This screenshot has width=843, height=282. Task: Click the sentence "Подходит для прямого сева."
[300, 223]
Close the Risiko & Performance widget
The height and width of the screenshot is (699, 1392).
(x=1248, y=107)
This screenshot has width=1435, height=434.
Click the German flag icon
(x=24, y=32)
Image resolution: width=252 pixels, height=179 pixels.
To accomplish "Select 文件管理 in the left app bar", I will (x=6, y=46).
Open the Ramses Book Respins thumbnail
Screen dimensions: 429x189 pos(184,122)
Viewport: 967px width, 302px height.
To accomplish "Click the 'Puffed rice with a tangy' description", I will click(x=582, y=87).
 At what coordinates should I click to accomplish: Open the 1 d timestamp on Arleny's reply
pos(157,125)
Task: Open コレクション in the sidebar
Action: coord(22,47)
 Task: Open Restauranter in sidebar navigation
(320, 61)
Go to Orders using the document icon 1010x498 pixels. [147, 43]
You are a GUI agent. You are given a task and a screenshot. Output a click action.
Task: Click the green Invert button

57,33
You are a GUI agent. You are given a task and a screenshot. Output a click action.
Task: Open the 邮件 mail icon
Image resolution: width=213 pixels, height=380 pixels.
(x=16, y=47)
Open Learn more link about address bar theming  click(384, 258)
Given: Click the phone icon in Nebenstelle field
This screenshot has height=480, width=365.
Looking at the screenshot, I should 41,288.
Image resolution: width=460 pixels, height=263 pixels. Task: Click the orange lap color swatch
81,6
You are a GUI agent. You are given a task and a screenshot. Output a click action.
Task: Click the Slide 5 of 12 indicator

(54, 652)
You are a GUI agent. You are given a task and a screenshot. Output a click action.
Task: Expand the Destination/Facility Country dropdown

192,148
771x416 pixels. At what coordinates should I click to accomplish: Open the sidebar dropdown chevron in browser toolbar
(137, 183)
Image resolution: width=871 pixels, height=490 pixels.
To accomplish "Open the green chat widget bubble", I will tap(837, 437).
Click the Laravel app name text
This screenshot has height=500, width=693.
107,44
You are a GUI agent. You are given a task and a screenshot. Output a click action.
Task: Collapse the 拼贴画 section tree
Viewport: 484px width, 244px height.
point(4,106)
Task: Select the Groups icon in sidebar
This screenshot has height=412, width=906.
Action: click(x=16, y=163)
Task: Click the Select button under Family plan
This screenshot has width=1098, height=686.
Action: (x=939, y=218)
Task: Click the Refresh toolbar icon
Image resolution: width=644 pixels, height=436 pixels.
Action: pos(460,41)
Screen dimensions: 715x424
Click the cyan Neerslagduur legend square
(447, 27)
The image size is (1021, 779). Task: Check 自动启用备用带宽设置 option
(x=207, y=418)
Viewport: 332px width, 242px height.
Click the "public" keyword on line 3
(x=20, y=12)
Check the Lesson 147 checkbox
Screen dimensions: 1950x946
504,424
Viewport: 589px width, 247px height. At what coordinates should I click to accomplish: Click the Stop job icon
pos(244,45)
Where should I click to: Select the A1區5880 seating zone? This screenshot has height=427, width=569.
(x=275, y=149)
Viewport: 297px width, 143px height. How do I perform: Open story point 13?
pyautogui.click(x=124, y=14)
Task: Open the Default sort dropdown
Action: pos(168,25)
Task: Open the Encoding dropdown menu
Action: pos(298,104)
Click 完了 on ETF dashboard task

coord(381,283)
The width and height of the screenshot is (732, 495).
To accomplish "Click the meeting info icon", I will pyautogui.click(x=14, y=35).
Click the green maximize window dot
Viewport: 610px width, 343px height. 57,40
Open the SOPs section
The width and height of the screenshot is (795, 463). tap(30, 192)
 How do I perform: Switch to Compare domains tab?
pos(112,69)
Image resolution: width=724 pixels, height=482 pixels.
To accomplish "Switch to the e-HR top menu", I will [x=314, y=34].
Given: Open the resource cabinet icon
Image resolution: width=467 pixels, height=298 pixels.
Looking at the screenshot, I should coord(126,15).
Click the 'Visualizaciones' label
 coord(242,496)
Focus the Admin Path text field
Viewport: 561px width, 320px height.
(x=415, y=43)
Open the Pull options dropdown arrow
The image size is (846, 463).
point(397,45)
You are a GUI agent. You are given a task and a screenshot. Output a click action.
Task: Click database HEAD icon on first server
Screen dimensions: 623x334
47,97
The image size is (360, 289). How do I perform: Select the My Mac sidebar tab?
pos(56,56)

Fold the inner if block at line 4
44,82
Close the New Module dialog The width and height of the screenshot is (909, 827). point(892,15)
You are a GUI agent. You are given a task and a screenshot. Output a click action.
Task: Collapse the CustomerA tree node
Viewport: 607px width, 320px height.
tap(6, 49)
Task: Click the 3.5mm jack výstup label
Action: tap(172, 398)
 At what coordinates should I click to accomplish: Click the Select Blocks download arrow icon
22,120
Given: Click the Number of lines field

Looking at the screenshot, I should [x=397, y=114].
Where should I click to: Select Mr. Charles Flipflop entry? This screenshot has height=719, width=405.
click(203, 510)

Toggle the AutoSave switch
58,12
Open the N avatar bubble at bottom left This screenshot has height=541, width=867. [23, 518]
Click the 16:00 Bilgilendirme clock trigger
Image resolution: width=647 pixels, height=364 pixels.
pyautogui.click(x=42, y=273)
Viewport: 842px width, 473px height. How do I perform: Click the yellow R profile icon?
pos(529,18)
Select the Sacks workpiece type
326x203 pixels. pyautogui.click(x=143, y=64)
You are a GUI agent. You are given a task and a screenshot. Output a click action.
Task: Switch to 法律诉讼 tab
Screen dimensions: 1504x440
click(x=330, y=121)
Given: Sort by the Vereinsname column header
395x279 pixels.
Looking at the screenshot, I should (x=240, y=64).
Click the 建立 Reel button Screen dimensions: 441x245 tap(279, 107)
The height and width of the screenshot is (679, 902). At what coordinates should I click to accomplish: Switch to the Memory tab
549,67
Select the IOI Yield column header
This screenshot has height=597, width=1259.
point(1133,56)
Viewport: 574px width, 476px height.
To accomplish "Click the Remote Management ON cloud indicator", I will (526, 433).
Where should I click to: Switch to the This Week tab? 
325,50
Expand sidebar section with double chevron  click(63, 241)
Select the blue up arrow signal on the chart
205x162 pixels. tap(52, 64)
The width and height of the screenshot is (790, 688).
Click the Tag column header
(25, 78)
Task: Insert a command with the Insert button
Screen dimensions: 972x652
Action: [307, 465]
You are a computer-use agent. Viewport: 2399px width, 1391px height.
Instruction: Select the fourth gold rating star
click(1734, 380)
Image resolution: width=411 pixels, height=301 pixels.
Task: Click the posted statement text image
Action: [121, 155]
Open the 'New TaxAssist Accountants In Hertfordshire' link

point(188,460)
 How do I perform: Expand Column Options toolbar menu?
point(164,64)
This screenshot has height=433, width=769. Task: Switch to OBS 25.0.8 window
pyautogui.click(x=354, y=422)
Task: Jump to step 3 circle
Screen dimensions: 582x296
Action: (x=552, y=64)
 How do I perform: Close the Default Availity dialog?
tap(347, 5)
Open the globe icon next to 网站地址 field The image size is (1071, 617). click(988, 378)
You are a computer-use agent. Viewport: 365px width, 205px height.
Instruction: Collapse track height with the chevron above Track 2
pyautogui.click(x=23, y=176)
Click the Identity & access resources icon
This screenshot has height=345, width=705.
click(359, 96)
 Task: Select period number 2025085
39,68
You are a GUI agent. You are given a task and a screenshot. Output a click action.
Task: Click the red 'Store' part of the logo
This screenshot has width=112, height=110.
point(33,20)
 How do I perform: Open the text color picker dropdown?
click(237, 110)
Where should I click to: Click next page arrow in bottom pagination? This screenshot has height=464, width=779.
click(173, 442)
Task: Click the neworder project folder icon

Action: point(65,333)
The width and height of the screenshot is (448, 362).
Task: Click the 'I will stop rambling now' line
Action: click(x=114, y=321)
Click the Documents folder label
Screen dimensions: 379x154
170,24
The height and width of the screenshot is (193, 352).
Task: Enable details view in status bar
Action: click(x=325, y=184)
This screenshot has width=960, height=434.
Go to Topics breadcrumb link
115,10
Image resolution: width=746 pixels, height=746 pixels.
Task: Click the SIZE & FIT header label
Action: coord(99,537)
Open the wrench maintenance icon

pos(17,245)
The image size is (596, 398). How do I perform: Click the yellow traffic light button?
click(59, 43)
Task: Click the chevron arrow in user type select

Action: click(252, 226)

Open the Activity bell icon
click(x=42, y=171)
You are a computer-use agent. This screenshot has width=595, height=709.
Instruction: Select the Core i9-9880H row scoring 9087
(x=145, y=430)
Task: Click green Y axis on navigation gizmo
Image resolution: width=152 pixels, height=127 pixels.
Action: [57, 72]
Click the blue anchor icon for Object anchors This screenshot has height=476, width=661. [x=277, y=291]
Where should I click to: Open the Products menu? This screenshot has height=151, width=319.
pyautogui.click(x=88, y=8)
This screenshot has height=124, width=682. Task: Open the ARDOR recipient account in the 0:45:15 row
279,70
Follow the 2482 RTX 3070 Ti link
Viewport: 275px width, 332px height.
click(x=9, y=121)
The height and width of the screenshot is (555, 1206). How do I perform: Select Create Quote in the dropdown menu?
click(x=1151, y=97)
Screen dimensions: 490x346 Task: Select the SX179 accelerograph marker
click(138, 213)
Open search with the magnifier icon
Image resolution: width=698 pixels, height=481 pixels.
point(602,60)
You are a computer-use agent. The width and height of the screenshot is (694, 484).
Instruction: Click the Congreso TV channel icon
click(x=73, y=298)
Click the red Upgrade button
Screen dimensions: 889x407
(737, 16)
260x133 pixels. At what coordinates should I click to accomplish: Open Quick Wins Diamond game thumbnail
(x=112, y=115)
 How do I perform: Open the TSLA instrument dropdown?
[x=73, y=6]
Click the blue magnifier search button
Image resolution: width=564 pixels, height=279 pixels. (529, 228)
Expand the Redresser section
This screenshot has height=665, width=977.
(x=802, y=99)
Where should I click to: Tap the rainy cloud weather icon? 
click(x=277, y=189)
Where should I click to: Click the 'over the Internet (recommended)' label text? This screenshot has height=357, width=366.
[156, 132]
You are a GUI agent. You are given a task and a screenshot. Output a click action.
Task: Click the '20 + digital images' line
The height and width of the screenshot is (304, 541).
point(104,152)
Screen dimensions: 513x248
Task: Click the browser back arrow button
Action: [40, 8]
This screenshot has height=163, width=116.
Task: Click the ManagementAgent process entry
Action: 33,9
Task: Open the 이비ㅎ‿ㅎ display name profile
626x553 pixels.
____________________
*DIRECTIONS:*
Please output the lines of the listing above that fall in the stretch from the one with "Task: Collapse the 拼贴画 section tree" through the one with "Given: Open the resource cabinet icon", exactly and only those.

*THE ANSWER:*
Task: Collapse the 拼贴画 section tree
Viewport: 484px width, 244px height.
point(4,106)
Task: Select the Groups icon in sidebar
This screenshot has height=412, width=906.
Action: click(x=16, y=163)
Task: Click the Select button under Family plan
This screenshot has width=1098, height=686.
Action: (x=939, y=218)
Task: Click the Refresh toolbar icon
Image resolution: width=644 pixels, height=436 pixels.
Action: pos(460,41)
Screen dimensions: 715x424
Click the cyan Neerslagduur legend square
(447, 27)
The image size is (1021, 779). Task: Check 自动启用备用带宽设置 option
(x=207, y=418)
Viewport: 332px width, 242px height.
Click the "public" keyword on line 3
(x=20, y=12)
Check the Lesson 147 checkbox
Screen dimensions: 1950x946
504,424
Viewport: 589px width, 247px height. At what coordinates should I click to accomplish: Click the Stop job icon
pos(244,45)
Where should I click to: Select the A1區5880 seating zone? This screenshot has height=427, width=569.
(x=275, y=149)
Viewport: 297px width, 143px height. How do I perform: Open story point 13?
pyautogui.click(x=124, y=14)
Task: Open the Default sort dropdown
Action: pos(168,25)
Task: Open the Encoding dropdown menu
Action: pos(298,104)
Click 完了 on ETF dashboard task

coord(381,283)
The width and height of the screenshot is (732, 495).
To accomplish "Click the meeting info icon", I will pyautogui.click(x=14, y=35).
Click the green maximize window dot
Viewport: 610px width, 343px height. 57,40
Open the SOPs section
The width and height of the screenshot is (795, 463). tap(30, 192)
 How do I perform: Switch to Compare domains tab?
pos(112,69)
Image resolution: width=724 pixels, height=482 pixels.
To accomplish "Switch to the e-HR top menu", I will [x=314, y=34].
Given: Open the resource cabinet icon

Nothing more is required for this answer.